For each of the seven days, you should eat at least two bowls of cabbage soup. And there are specific foods that you can eat almost without limit each day, though you’re encouraged to try to quiet your hunger by eating the low-calorie soup whenever possible. Foods like bread, alcohol and soda are forbidden, although you drink as much water as you like. Here’s the basic schedule:
Day One: you can eat all the soup you want, as well as any fruit (except bananas).
Day Two: soup, low-calorie vegetables and one baked potato with butter
Day Three: soup, fruits and vegetables
Day Four: soup, six to eight bananas and all-you-can-drink skim milk
Day Five: soup, six tomatoes and 15 to 20 ounces of beef, fish or chicken. Make sure to take in at least six glasses on water this day — if not more.
Day Six: soup, beef and vegetables
Day Seven: soup, brown rice, vegetables and fruit juice [source: Every Diet, Zelman]

Remember, after seven days, it’s important to return to your normal diet.

Cabbage Soup Diet Side Effects

The bottom line is that if the Cabbage Soup Diet really were the answer to your dieting prayers, you’d already know all about it, and everybody would be following it — so you know there must be some drawbacks. Just like many diets and medications, the Cabbage Soup Diet may possibly lead to some less than ideal side effects for participants.
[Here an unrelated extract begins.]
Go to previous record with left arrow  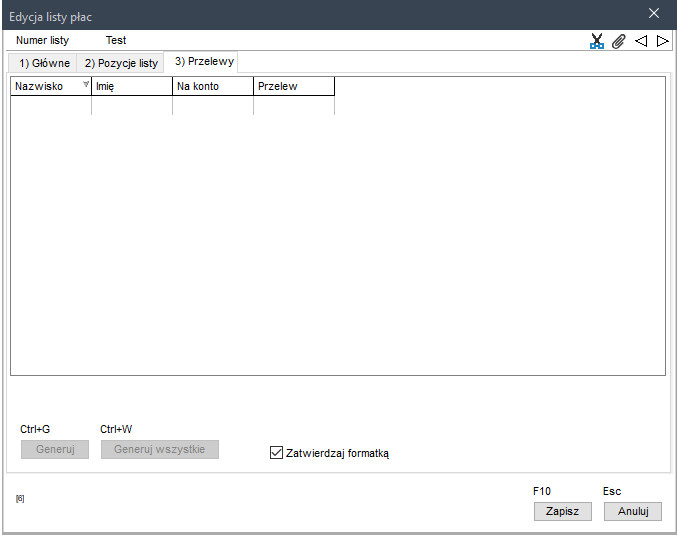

The most prevalent — not to mention embarrassing – side effect is the almost unavoidable gas. When your body is ingesting this many vegetables, plus the high intake of cabbage, you’re sure to pass some less-than-pleasant odors. The diet is low calorie and high fiber, which won’t always agree well with your stomach.

Some participants have said the diet was a challenge and successful in terms of weight loss, but it didn’t come without cost. They claimed to have experienced migraines, discoloration around the eyes, low energy levels, mood swings and low levels of concentration and creativity. Their co-workers agreed, stating their usually upbeat and helpful colleagues were slower than usual and a bit moody at times [source: Browne].

As we’ve touched on, the diet itself is not a well-rounded meal plan. As such, following it for too long can intensify the side effects. It doesn’t provide the body with enough nutrition to keep you healthy. The low calories alone would leave anyone feeling slow and sluggish. It’s always a good idea to check with a health care professional before trying something as drastic as the Cabbage Soup Diet.